Nanosecond pulsed laser texturing has been performed as surface preparation for adhesive-bonded polyamide 66 (PA 66) joints. A Design-of-Experiments approach was firstly applied for optimization of laser parameters in terms of static joint strength, after which the fatigue strength of the best performing joints was determined. Quasi static and fatigue lap shear tests were performed on joints bonded with Teroson PU 9225. Laser texturing of PA 66 was found to be far less sensitive to heat accumulation in the hatch direction than in the laser scanning direction. Static average shear strength was generally found to increase with laser energy dose up to approximately 8–20 J/cm 2 , while no correlation was observed between the microscale surface roughness and static strength for low values of the former (S a < 2 μm). A shear strength of 11.60 MPa was achieved with a parallel-line scanning strategy and an average laser power of 3 W, hatch spacing of 50 μm and scanning velocity of 700 mm/s, representing a three-fold increase over standard primed joints.
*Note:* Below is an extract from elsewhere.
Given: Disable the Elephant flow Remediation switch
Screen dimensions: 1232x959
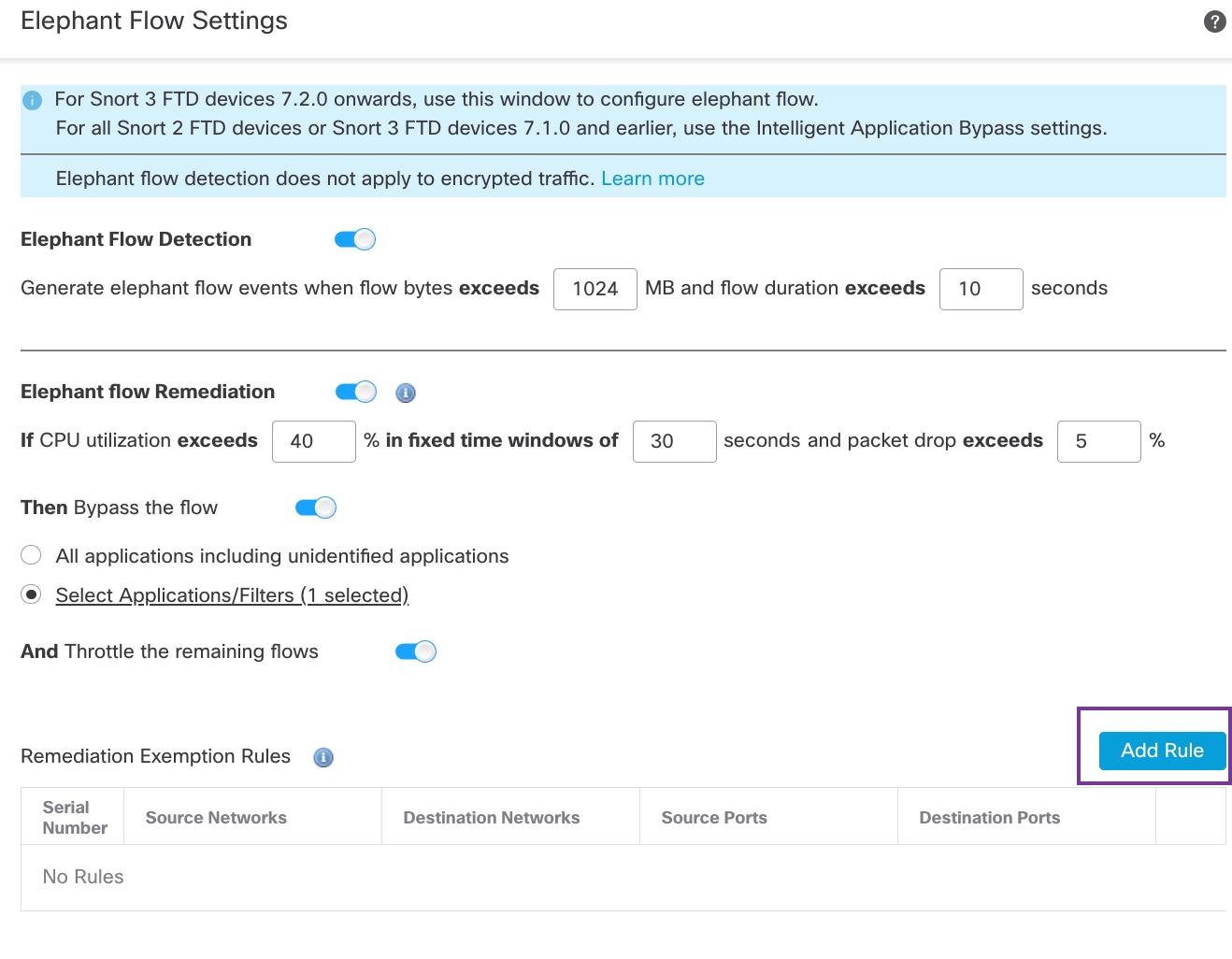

Laser-textured joints prepared with the same parameters exceeded the fatigue performance of atmospheric pressure plasma, mechanical abrasion and primer pre-treatments at both high and low maximum average cyclic shear stress, implying that laser texturing is an appropriate solution for improving bonding at high cyclic shear stress and prolonging the crack propagation phase at low cyclic shear stress.